Performance Analysis of LoRA Finetuning Llama-2
Avik Pathak, Shree Om, Mallika Agarwal, Shek Diya Sarkar, Anupam Tiwary
Abstract
Artificial Intelligence (AI) has emerged as a transformative force, particularly in the realm of Large Language Models (LLMs), which have long been in existence but recently gained substantial impact in our daily lives. Our research endeavors focused on the exploration and open-sourcing of Llama-2, a significant LLM, through fine-tuning with the Low-Rank Adaptation (LoRA) technique. The satisfactory results obtained from the LoRA fine-tuning of Llama-2 have laid a foundation for further research in this domain. Positioned as the premier open-sourced model, rivaling even GPT-4, Llama-2 holds great promise for diverse research applications.

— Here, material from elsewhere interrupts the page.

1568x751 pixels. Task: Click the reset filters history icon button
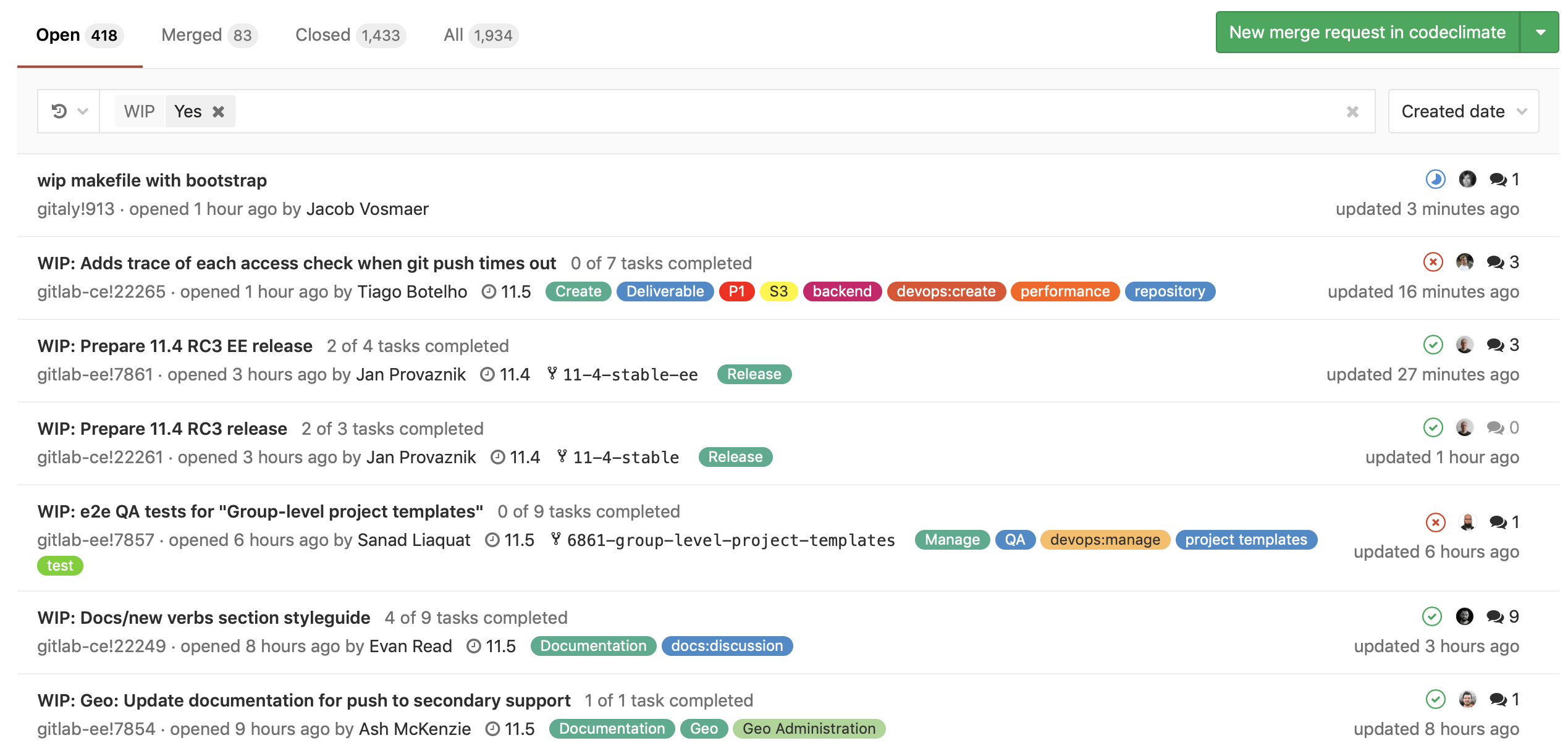point(60,111)
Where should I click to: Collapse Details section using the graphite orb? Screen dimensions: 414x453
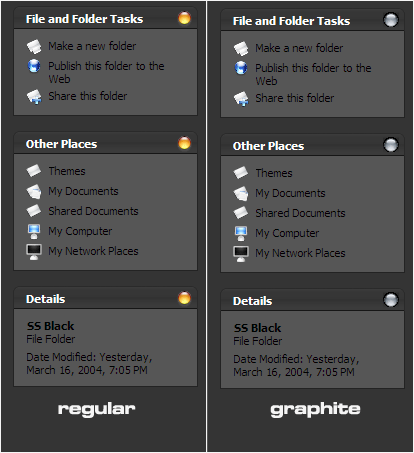pyautogui.click(x=391, y=300)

Its status as a transformer model, coupled with refined hyperparameter tuning, positions Llama-2 as a pivotal tool for research and practical applications in the foreseeable future. Leveraging a text summarization dataset, our study demonstrated the enhanced performance of finetuned Llama-2, suggesting its potential for broader applications and furthering its significance in cutting-edge research. The dataset was imported from the hugging face space on which we tried to finetune the model. Thus, the fine-tuned Llama-2 is truly a force to be reckoned with.